- Document
----------

The House That Rand Built

by Peter Saint-Andre (2007)


Machines for Living

Howard Roark exemplifies the core tenets of modernist architecture. His houses are integrated machines for living, in which the entire structure is "made by one central idea, and the idea sets every detail" (Rand 1943, 24). Roark's architectural ideas sprang organically, as it were, from the American soil; for Rand borrowed them from Frank Lloyd Wright. Integration with the site, an open floor plan, new materials requiring new forms, no unwholesome basement, services (heating, plumbing, electrical, etc.) integrated into the plan, built-in furniture (and thus special-purpose rooms), the design of the home needing no further ornament or decoration inside or out, floor plans that break the old box of a rectangular house -- these ideas and more derive directly from Wright.

Yet the influence of modernist architecture on Rand was not limited to the buildings of Howard Roark. Her novels, too, represent a sustained effort to produce works that are made by one central idea and in which the idea sets every detail. And not only her novels, but her explicit philosophy of Objectivism as well. Time and again, she emphasized the integrated nature of her ideas, their systematic character, and the importance of viewing her philosophy as an organic whole. Indeed, Objectivism is something like a finely-designed modernistic house.

There's only one problem: modernistic houses didn't work very well. Inevitably, flat roofs leaked (Wright once said that if the roof doesn't leak, the architect hasn't been creative enough). Built-in furniture limited the uses to which rooms could be put, and a total design that included purpose-built furniture militated against bringing your own furniture inside (when visiting the homes of his clients, Wright was known to move "his" furniture back where it belonged). Angles that were anything but ninety degrees made it difficult to add or expand rooms as desired in order to meet new needs (several of Wright's clients simply ordered a new house when they outgrew the old one). The use of new, untried materials complicated maintenance and improvement. As a result, many houses by Frank Lloyd Wright are no longer family homes but museums lovingly (and expensively) cared for by non-profit trusts and foundations. In short, these machines for living often turned out to be not so livable.

Could the same be said for Rand's "philosophy for living on earth"? What are the equivalents of leaky roofs, built-in furniture, single-purpose rooms, totalistic design, unaffordable maintenance, and inability to expand -- in a worldview?

Post-Occupancy Evaluation

One way that architects determine the livability of a house or office building is through post-occupancy evaluation (Brand 1994, 65-66). Once the new owners have moved in, representatives from the architect, builder, or developer ask a series of questions. Does the roof leak? Is there enough parking? Is the kitchen big enough? Are there enough electrical outlets? Is there room for expansion or reconfiguration to meet changing needs? What do those who live and work in the building like and not like about it? Which design features work well, and which don't? What could have been done better? Are the occupants happy or unhappy with the structure?

----------

- Required task 1
Rewrite the Rand architecture essay from the words "One way that" through "with the structure?", substituting "storage" for "parking".
- Required task 2
How might the essay on Rand and modernist architecture proceed after its final sentence?
The data after this has no connection to the essay on Rand and architecture.

- Data section
----------

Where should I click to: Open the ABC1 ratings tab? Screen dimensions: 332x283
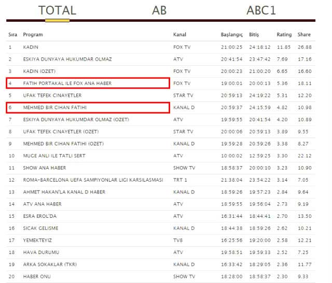261,10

----------

- Exercise result 1
One way that architects determine the livability of a house or office building is through post-occupancy evaluation (Brand 1994, 65-66). Once the new owners have moved in, representatives from the architect, builder, or developer ask a series of questions. Does the roof leak? Is there enough storage? Is the kitchen big enough? Are there enough electrical outlets? Is there room for expansion or reconfiguration to meet changing needs? What do those who live and work in the building like and not like about it? Which design features work well, and which don't? What could have been done better? Are the occupants happy or unhappy with the structure?

- Exercise result 2
Such evaluations are rare enough in the building trade, since architectural artistes would rather move on to new challenges than learn from their past mistakes; but they are unknown when it comes to worldviews. What would a philosophical post-occupancy evaluation look like?

Presumably a philosophy for living on earth is intended to help you succeed in the tasks of living. Borrowing from formulations in Rand's works, we could categorize those tasks as thinking, choosing, acting, and feeling: understanding the world and yourself, appropriately directing your finite attention and energy, effectively and competently pursuing goals, and enjoying the fruits of your activities (Saint-Andre 1993). Most straightforwardly, this might involve keeping yourself and your companions safe, fed, warm, and sheltered; finding and keeping a mate; raising children; and maintaining equanimity in the face of life's stresses. In modern society we might add to these basics some more sophisticated goals: having a satisfying and productive career, pursuing individual fulfillment, understanding yourself, gaining scientific knowledge or humanistic understanding, travelling to interesting places, having unique experiences, creating works of art, improving the environment, changing the world for the better, and the like.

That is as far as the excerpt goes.